◆ Work to be completed: Rewrite all the records below as a Markdown table with the columns Row and Line, putting each nonblank line in its own numbered row and leaving out blank lines.
%%
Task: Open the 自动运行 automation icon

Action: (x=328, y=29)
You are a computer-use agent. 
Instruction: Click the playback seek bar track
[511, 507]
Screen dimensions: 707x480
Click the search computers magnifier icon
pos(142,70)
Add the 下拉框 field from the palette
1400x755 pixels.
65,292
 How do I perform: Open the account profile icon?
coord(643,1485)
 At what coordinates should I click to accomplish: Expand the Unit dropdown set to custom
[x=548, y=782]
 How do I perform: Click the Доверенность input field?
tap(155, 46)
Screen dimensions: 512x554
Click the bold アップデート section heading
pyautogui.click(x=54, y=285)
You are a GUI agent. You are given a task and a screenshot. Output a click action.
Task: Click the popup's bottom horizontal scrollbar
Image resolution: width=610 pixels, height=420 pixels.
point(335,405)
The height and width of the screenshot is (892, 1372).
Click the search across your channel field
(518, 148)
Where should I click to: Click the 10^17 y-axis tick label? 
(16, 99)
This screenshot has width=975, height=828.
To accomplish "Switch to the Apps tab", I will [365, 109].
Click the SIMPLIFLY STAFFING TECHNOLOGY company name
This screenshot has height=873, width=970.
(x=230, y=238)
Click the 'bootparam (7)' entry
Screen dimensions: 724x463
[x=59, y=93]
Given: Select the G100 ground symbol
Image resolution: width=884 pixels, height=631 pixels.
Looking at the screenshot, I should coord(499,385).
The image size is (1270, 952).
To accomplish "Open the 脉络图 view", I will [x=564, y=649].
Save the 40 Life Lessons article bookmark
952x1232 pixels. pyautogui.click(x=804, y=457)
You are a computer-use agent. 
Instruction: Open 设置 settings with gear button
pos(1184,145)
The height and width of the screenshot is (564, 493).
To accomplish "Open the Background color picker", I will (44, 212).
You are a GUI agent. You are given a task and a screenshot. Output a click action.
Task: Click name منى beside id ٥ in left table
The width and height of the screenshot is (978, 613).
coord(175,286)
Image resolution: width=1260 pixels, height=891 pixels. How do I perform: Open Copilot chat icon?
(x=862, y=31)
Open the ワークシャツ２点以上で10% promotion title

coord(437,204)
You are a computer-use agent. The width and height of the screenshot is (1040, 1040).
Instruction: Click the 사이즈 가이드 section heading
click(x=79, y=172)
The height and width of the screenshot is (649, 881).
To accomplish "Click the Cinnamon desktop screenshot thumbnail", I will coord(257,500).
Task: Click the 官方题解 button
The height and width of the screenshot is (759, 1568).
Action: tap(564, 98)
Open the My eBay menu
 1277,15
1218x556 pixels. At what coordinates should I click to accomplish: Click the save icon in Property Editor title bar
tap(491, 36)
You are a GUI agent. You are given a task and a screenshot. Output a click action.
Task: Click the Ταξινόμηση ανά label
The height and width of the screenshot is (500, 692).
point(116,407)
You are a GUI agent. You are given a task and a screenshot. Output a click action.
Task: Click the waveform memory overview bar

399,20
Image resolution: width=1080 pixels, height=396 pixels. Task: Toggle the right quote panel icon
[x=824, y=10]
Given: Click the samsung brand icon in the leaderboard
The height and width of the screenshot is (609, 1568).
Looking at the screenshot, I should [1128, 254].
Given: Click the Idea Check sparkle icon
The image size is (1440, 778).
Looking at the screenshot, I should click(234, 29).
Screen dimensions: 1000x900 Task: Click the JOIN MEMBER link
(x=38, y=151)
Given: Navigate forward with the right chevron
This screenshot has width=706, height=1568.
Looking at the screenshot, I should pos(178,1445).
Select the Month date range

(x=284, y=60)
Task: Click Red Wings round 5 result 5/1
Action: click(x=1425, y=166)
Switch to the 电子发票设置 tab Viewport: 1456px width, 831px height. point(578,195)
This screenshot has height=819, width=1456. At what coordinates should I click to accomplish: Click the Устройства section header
%%
◆ Output of the task:
| Row | Line |
|---|---|
| 1 | Task: Open the 自动运行 automation icon |
| 2 | Action: (x=328, y=29) |
| 3 | You are a computer-use agent.  |
| 4 | Instruction: Click the playback seek bar track |
| 5 | [511, 507] |
| 6 | Screen dimensions: 707x480 |
| 7 | Click the search computers magnifier icon |
| 8 | pos(142,70) |
| 9 | Add the 下拉框 field from the palette |
| 10 | 1400x755 pixels. |
| 11 | 65,292 |
| 12 |  How do I perform: Open the account profile icon? |
| 13 | coord(643,1485) |
| 14 |  At what coordinates should I click to accomplish: Expand the Unit dropdown set to custom |
| 15 | [x=548, y=782] |
| 16 |  How do I perform: Click the Доверенность input field? |
| 17 | tap(155, 46) |
| 18 | Screen dimensions: 512x554 |
| 19 | Click the bold アップデート section heading |
| 20 | pyautogui.click(x=54, y=285) |
| 21 | You are a GUI agent. You are given a task and a screenshot. Output a click action. |
| 22 | Task: Click the popup's bottom horizontal scrollbar |
| 23 | Image resolution: width=610 pixels, height=420 pixels. |
| 24 | point(335,405) |
| 25 | The height and width of the screenshot is (892, 1372). |
| 26 | Click the search across your channel field |
| 27 | (518, 148) |
| 28 | Where should I click to: Click the 10^17 y-axis tick label?  |
| 29 | (16, 99) |
| 30 | This screenshot has width=975, height=828. |
| 31 | To accomplish "Switch to the Apps tab", I will [365, 109]. |
| 32 | Click the SIMPLIFLY STAFFING TECHNOLOGY company name |
| 33 | This screenshot has height=873, width=970. |
| 34 | (x=230, y=238) |
| 35 | Click the 'bootparam (7)' entry |
| 36 | Screen dimensions: 724x463 |
| 37 | [x=59, y=93] |
| 38 | Given: Select the G100 ground symbol |
| 39 | Image resolution: width=884 pixels, height=631 pixels. |
| 40 | Looking at the screenshot, I should coord(499,385). |
| 41 | The image size is (1270, 952). |
| 42 | To accomplish "Open the 脉络图 view", I will [x=564, y=649]. |
| 43 | Save the 40 Life Lessons article bookmark |
| 44 | 952x1232 pixels. pyautogui.click(x=804, y=457) |
| 45 | You are a computer-use agent.  |
| 46 | Instruction: Open 设置 settings with gear button |
| 47 | pos(1184,145) |
| 48 | The height and width of the screenshot is (564, 493). |
| 49 | To accomplish "Open the Background color picker", I will (44, 212). |
| 50 | You are a GUI agent. You are given a task and a screenshot. Output a click action. |
| 51 | Task: Click name منى beside id ٥ in left table |
| 52 | The width and height of the screenshot is (978, 613). |
| 53 | coord(175,286) |
| 54 | Image resolution: width=1260 pixels, height=891 pixels. How do I perform: Open Copilot chat icon? |
| 55 | (x=862, y=31) |
| 56 | Open the ワークシャツ２点以上で10% promotion title |
| 57 | coord(437,204) |
| 58 | You are a computer-use agent. The width and height of the screenshot is (1040, 1040). |
| 59 | Instruction: Click the 사이즈 가이드 section heading |
| 60 | click(x=79, y=172) |
| 61 | The height and width of the screenshot is (649, 881). |
| 62 | To accomplish "Click the Cinnamon desktop screenshot thumbnail", I will coord(257,500). |
| 63 | Task: Click the 官方题解 button |
| 64 | The height and width of the screenshot is (759, 1568). |
| 65 | Action: tap(564, 98) |
| 66 | Open the My eBay menu |
| 67 |  1277,15 |
| 68 | 1218x556 pixels. At what coordinates should I click to accomplish: Click the save icon in Property Editor title bar |
| 69 | tap(491, 36) |
| 70 | You are a GUI agent. You are given a task and a screenshot. Output a click action. |
| 71 | Task: Click the Ταξινόμηση ανά label |
| 72 | The height and width of the screenshot is (500, 692). |
| 73 | point(116,407) |
| 74 | You are a GUI agent. You are given a task and a screenshot. Output a click action. |
| 75 | Task: Click the waveform memory overview bar |
| 76 | 399,20 |
| 77 | Image resolution: width=1080 pixels, height=396 pixels. Task: Toggle the right quote panel icon |
| 78 | [x=824, y=10] |
| 79 | Given: Click the samsung brand icon in the leaderboard |
| 80 | The height and width of the screenshot is (609, 1568). |
| 81 | Looking at the screenshot, I should [1128, 254]. |
| 82 | Given: Click the Idea Check sparkle icon |
| 83 | The image size is (1440, 778). |
| 84 | Looking at the screenshot, I should click(234, 29). |
| 85 | Screen dimensions: 1000x900 Task: Click the JOIN MEMBER link |
| 86 | (x=38, y=151) |
| 87 | Given: Navigate forward with the right chevron |
| 88 | This screenshot has width=706, height=1568. |
| 89 | Looking at the screenshot, I should pos(178,1445). |
| 90 | Select the Month date range |
| 91 | (x=284, y=60) |
| 92 | Task: Click Red Wings round 5 result 5/1 |
| 93 | Action: click(x=1425, y=166) |
| 94 | Switch to the 电子发票设置 tab Viewport: 1456px width, 831px height. point(578,195) |
| 95 | This screenshot has height=819, width=1456. At what coordinates should I click to accomplish: Click the Устройства section header |